[Data records]
+ + + + +
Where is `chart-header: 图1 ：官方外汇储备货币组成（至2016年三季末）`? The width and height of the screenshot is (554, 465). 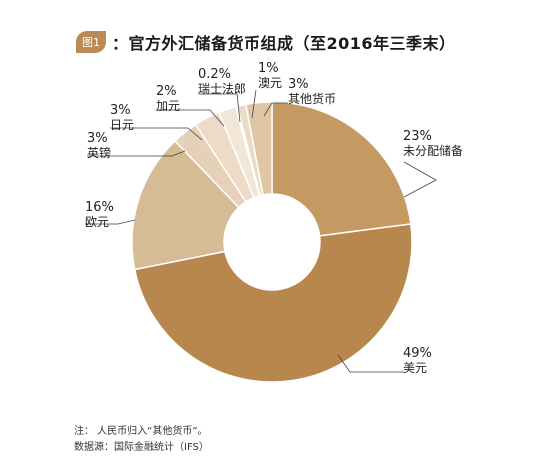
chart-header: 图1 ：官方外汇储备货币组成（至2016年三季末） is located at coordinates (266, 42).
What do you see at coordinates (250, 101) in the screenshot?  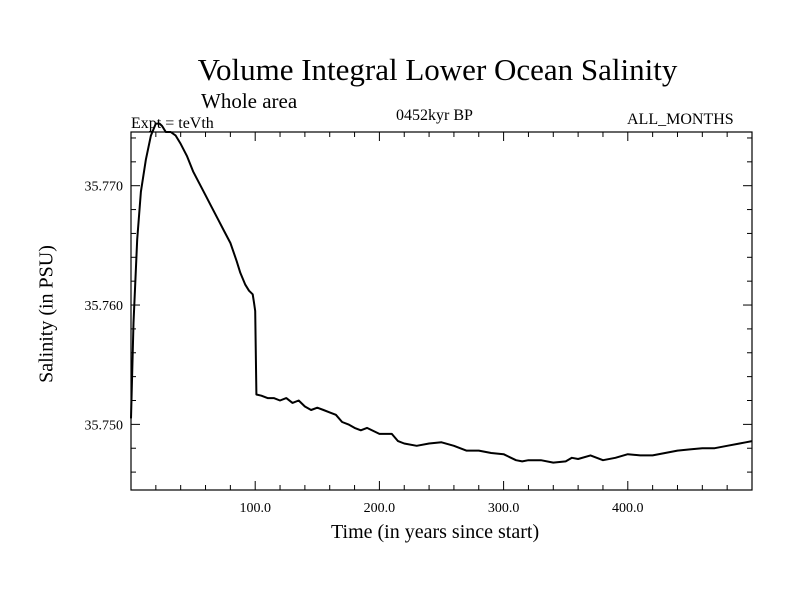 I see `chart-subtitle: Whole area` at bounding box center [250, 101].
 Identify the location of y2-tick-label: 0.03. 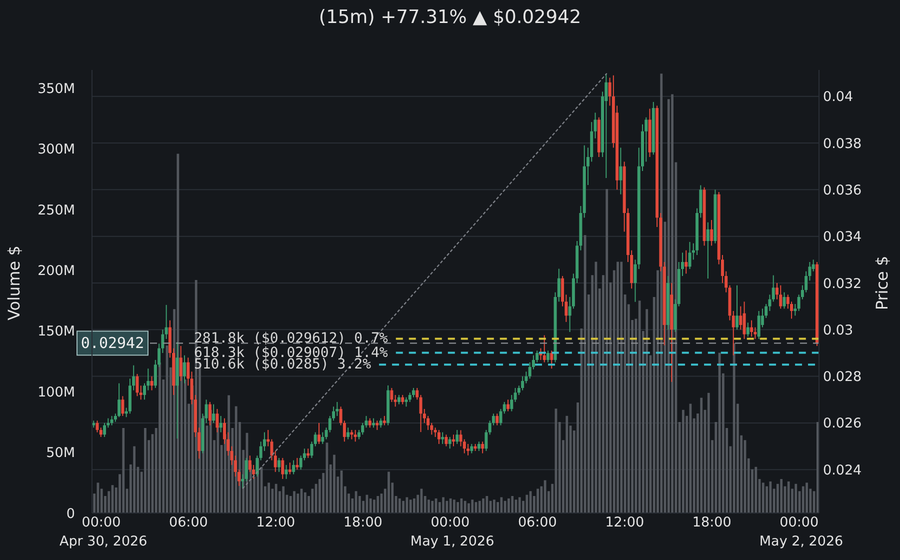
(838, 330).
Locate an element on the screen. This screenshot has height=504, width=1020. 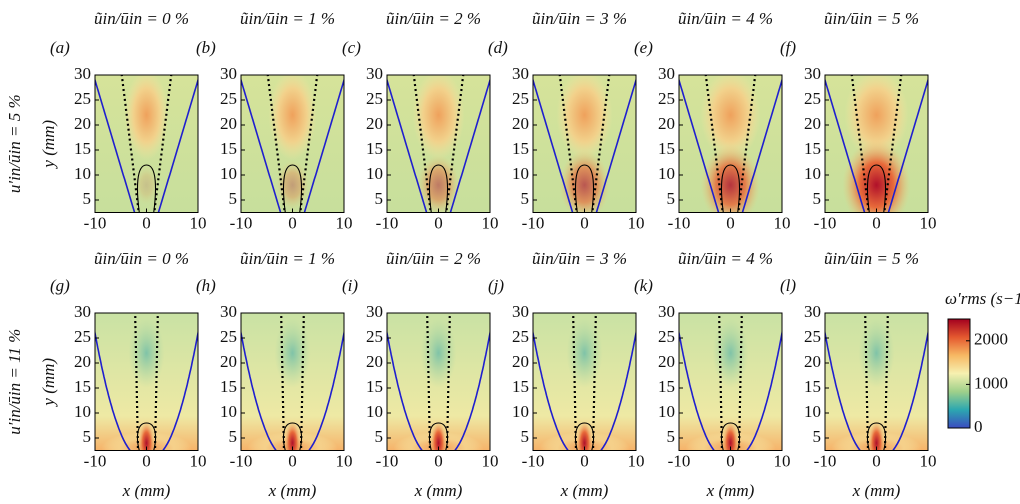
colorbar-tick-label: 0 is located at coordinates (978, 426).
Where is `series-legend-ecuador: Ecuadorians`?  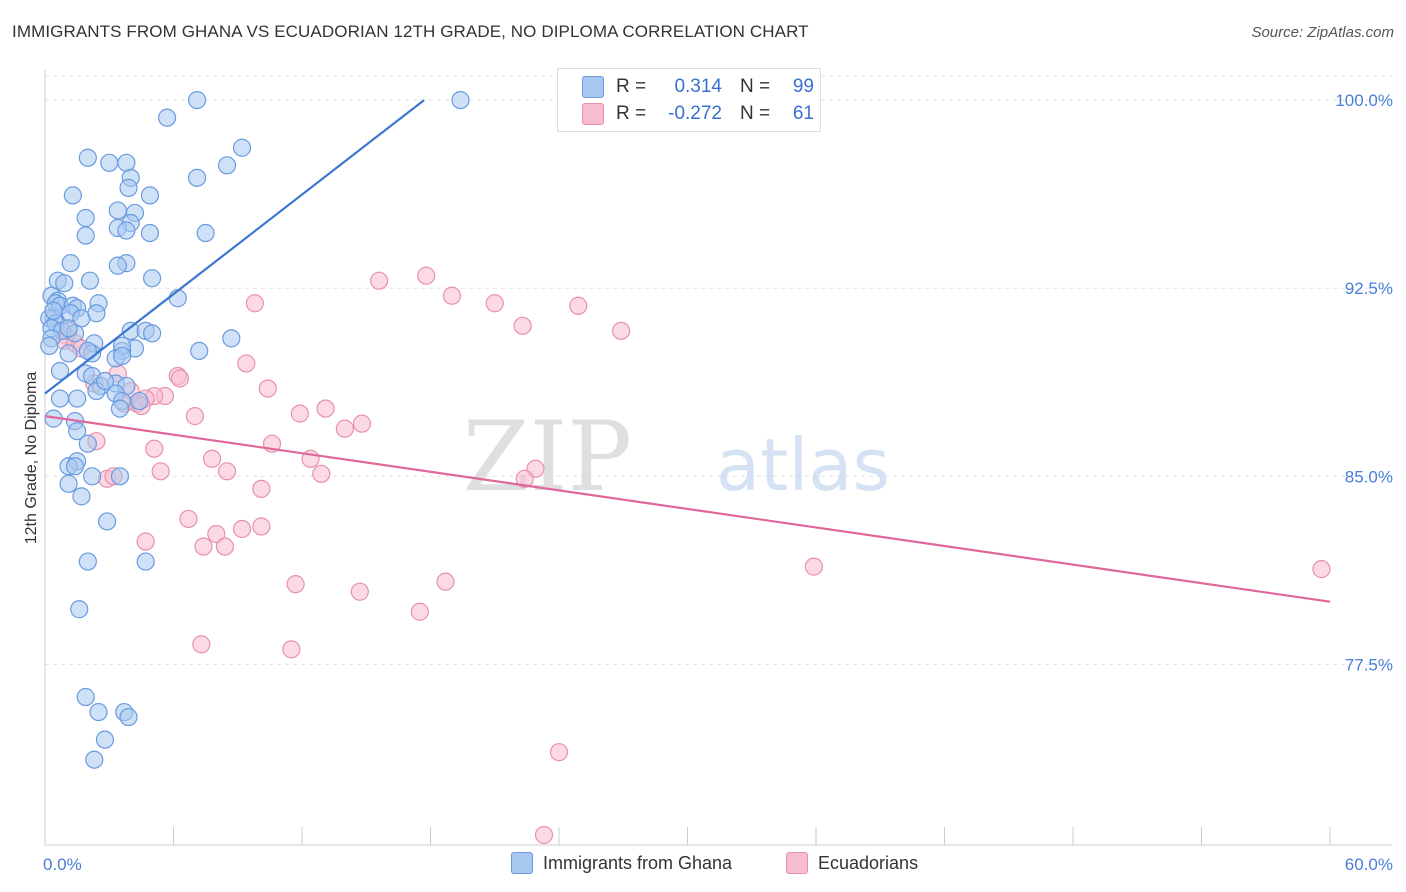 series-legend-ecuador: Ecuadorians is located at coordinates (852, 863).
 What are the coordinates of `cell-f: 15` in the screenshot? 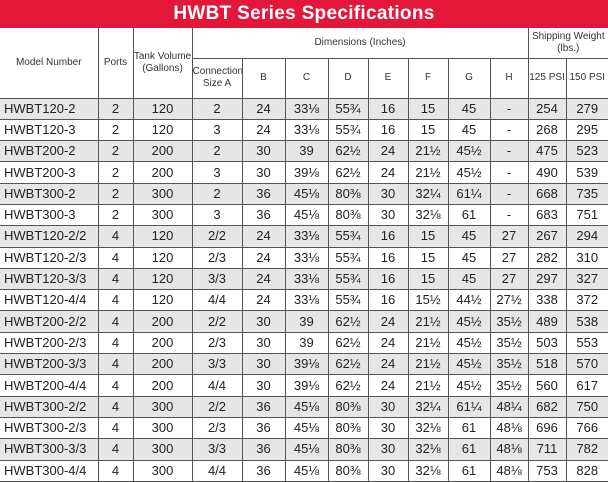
+ + + + +
▶ [TASK TO CARRY OUT] Lay out the data above as a numbered list, from its first line through the line containing "chart-header: 图1 ：官方外汇储备货币组成（至2016年三季末） is", both included, and skip any blank lines. Leave the pictures out of your answer.

▶ [OUTPUT OF THE EXERCISE]
1. Where is `chart-header: 图1 ：官方外汇储备货币组成（至2016年三季末）`? The width and height of the screenshot is (554, 465). 
2. chart-header: 图1 ：官方外汇储备货币组成（至2016年三季末） is located at coordinates (266, 42).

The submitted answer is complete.